5dr executive hatch (Petrol - 2.0 184hp [420i] & 252hp [430i], 6 cylinder 326hp [440i], 6 cylinder 431hp [M4] / Diesel - 2.0 190hp [420d], 3.0 6 cylinder 258hp [430d] or 313hp [435d] - trim levels SE, Sport, Luxury & M Sport)
Our business carparks are full of cars owned by people who'd really rather be driving something else. In many cases, they'll have something practical with five doors - when what they'd really like is a smart sports coupe. Any brand with a product able to offer the best of both will have a successful sales proposition on its hands - the kind of thing in fact boasted by this model - the first generation version of BMW's 4 Series Gran Coupe, originally launched in 2014.
You might already be familiar with the kind of car this is - a coupe that also offers a set of conventional rear doors, while managing to stay relatively stylish and individual. As long ago as 2008, Volkswagen arguably pioneered this idea in the mid-sized class with their Passat CC, building on a concept Mercedes had already introduced in the larger executive segment back in 2005 with their CLS-Class. Of course, it didn't take long for other brands to notice and follow suit. Of these, Audi were the cleverest, deciding that if you wanted to create a practical car that looked and drove like a coupe, the best thing to start with was a coupe - something like their A5. Re-working that car into a sensible five-door hatch that was still rather smart can't have been easy, but the A5 Sportback model they introduced in 2010 as a result of that thinking rewarded them by selling in such prodigious numbers that rivals BMW had to respond.

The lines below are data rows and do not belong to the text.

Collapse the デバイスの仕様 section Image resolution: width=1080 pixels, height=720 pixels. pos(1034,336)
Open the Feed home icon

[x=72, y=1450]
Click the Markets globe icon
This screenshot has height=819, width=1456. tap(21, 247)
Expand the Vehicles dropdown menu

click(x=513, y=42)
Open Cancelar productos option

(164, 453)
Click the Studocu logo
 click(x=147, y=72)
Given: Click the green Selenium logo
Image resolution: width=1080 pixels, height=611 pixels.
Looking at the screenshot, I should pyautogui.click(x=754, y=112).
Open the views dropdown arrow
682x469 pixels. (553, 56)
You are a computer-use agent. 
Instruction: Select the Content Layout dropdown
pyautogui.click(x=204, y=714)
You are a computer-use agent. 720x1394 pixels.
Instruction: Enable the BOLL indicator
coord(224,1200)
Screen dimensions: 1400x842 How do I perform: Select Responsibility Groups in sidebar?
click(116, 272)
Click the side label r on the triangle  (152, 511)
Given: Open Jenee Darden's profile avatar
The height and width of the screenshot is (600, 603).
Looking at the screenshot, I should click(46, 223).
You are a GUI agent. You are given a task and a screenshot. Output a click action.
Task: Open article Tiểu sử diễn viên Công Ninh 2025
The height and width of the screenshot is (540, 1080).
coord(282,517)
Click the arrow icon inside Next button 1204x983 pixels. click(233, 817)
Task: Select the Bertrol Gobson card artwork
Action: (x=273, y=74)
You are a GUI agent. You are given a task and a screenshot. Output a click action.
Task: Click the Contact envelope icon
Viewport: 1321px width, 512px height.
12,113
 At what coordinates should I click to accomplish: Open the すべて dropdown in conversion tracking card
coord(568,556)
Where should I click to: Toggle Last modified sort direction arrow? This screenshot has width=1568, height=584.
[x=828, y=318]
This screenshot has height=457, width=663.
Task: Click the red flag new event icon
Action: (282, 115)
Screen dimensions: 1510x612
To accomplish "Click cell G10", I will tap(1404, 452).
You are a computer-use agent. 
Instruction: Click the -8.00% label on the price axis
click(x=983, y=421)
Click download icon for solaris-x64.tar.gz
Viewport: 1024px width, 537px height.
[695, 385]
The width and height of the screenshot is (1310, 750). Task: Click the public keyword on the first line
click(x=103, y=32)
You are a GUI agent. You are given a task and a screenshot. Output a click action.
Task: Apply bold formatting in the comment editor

Mind you, it took Munich until the middle of 2014 to properly do so and bring us this 4 Series Gran Coupe. They'd wanted to wait until the launch of their 4 Series model line in 2013 before doing an extended coupe version, but in the interim, the brand took the opportunity to test the concept with their larger 6 Series Gran Coupe, a variant that quickly accounted for over 60% of all 6 Series model sales. Important then, for them to have a smaller 4 Series-based version, even though BMW dealers in this period could already offer two smart five-door models to customers shopping in the compact executive market segment - namely the 3 Series Touring estate and the 3 Series Gran Turismo five-door hatch. Commentators like us wondered whether there was really room in the company's range for another similarly-sized, similarly-priced five-door design sharing most of the same mechanicals and all of the same engines as these two existing models. The Bavarians though, were determined to find out.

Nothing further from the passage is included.